If so, console yourself -- League of Legends is coming to both mobile and consoles, according to a special edition of Riot Pls and a massive reveal this week. The game was announced on Oct. 15 as part of League’s 10th anniversary.
However, the game won’t be entirely the same. Called League of Legends: Wild Rift, this version of League will feature shorter game times, estimated to be around 15 to 20 minutes. Since it was built from scratch, there will be a number of champions and skins from the PC version that won’t make it to Wild Rift at launch, but it’s highly possible these could be added over time. From the trailer, it also looks like champions will have fewer abilities or ones that slightly differ from those in the PC version. The champions and skins that are in the game also look insanely good, another consequence of the rebuild.
Shorter game times could draw in new players
The shorter game time and improved graphics are both things we’re extremely excited for. There should be a large influx of players that have either very little or no experience with traditional League. Shorter game times means that people who are too busy to sit down and grind games on their PC can get into League and even play it on the go. It also caters to a whole new demographic of younger players that are more used to mobile gaming thanks to games like Fortnite.
Also, since the game will have fewer champions with potentially more simplistic abilities, it’ll be easier for casual gamers to get into. League has a notoriously difficult learning curve that only gets steeper over time as more champions and new abilities are added to the game. Wild Rift presents a chance for people who always wanted to try MOBAs to play a simpler version and see if they enjoy it, which could translate to more people trying League on the PC, and a larger player base is always good.
PC players might want to stay away
Not all is fun and games, however. For players already familiar with League, Wild Rift might not provide the same level of depth. Players who are looking to play League on-the-go might be disappointed to see their favorite champion is not in the game or are different than what they are used to. Since games are shorter, there’s also a large possibility that there will be less room for strategic expression. Dual-stick controls might also be disorienting or difficult to play with for traditional PC gamers.

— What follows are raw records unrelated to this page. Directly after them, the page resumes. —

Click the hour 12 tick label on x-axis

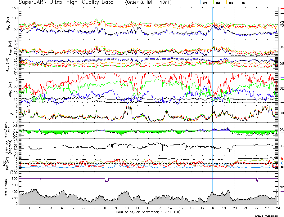148,208
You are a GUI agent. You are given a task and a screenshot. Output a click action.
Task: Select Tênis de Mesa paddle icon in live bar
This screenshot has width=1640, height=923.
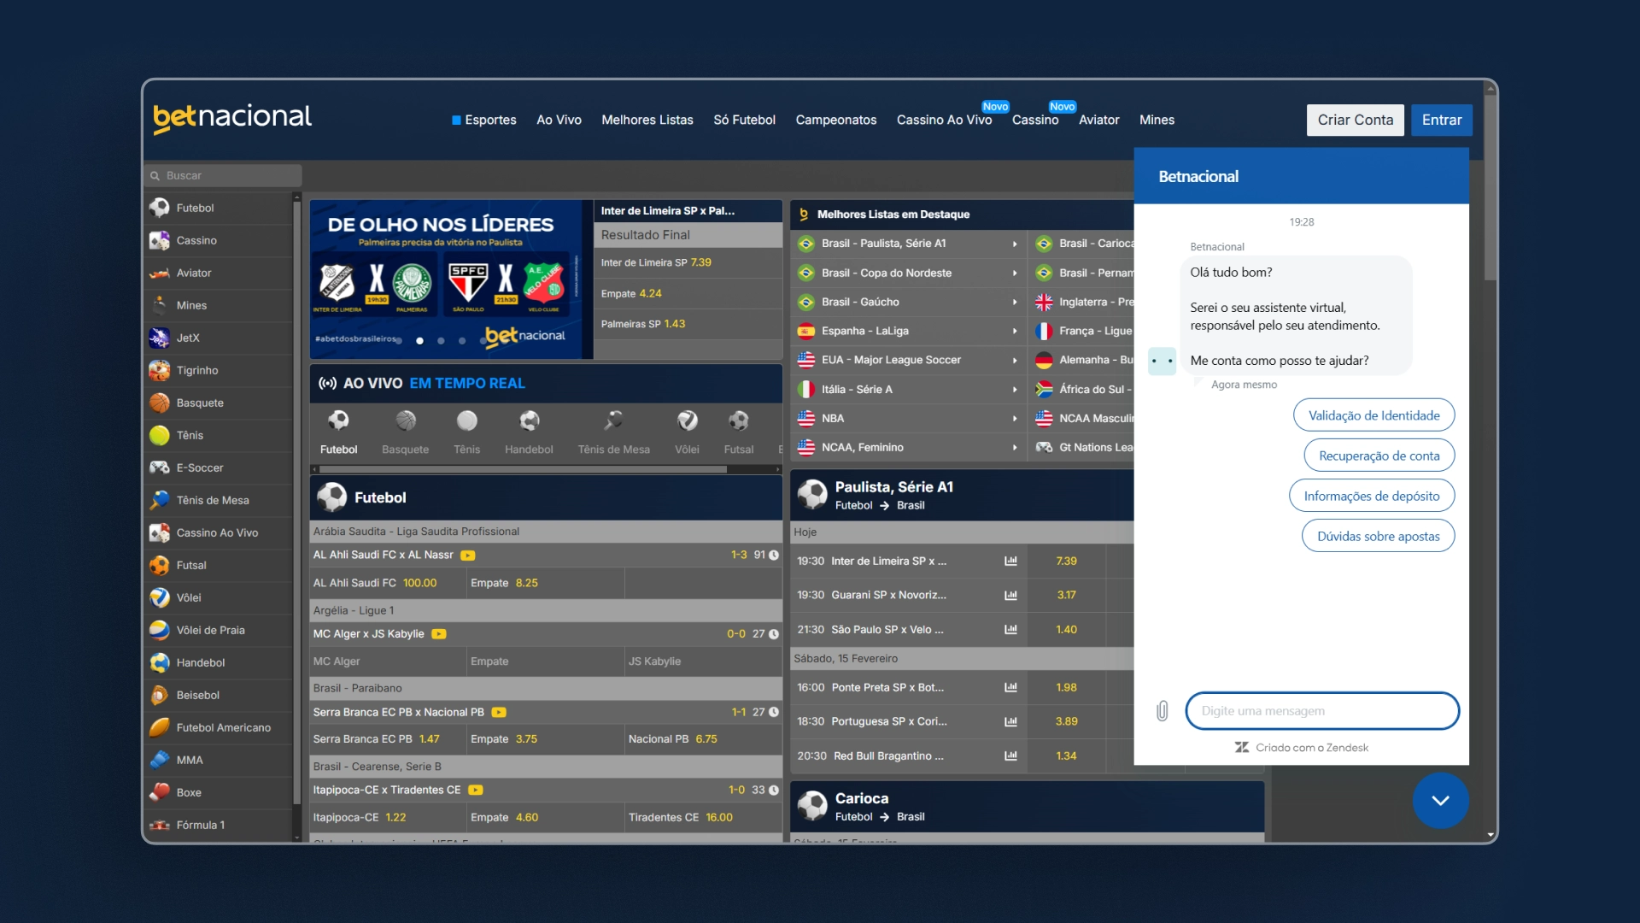coord(613,420)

It’s a thin line between keeping the game simple enough for new players to learn and enjoy while allowing League veterans to experience the same level of complexity that they crave. While we said earlier it is a possibility that Riot might add in new champions to Wild Rift over time, we hope Riot doesn’t decide to add League’s entire roster. While the game shouldn’t be too simplistic, too many choices for newcomers could definitely shut down hype for the game.

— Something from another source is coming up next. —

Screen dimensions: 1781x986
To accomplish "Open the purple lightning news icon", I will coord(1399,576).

Another aspect of mobile games that could turn players away would be hefty paywalls or microtransactions. We think it would be a good idea for all champions in the game to be unlocked initially -- that way, newcomers could try a variety of styles without needing to grind for new champions, while veterans could immediately play their mains. Riot could keep skins as a cosmetic bonus, allowing players to spend on the game when they want.
Still, Wild Rift represents a big and exciting step for League and Riot Games as a whole. The game is set to roll out to mobile devices in 2020, with the console release coming later that year. Limited alphas are expected to begin in the coming months.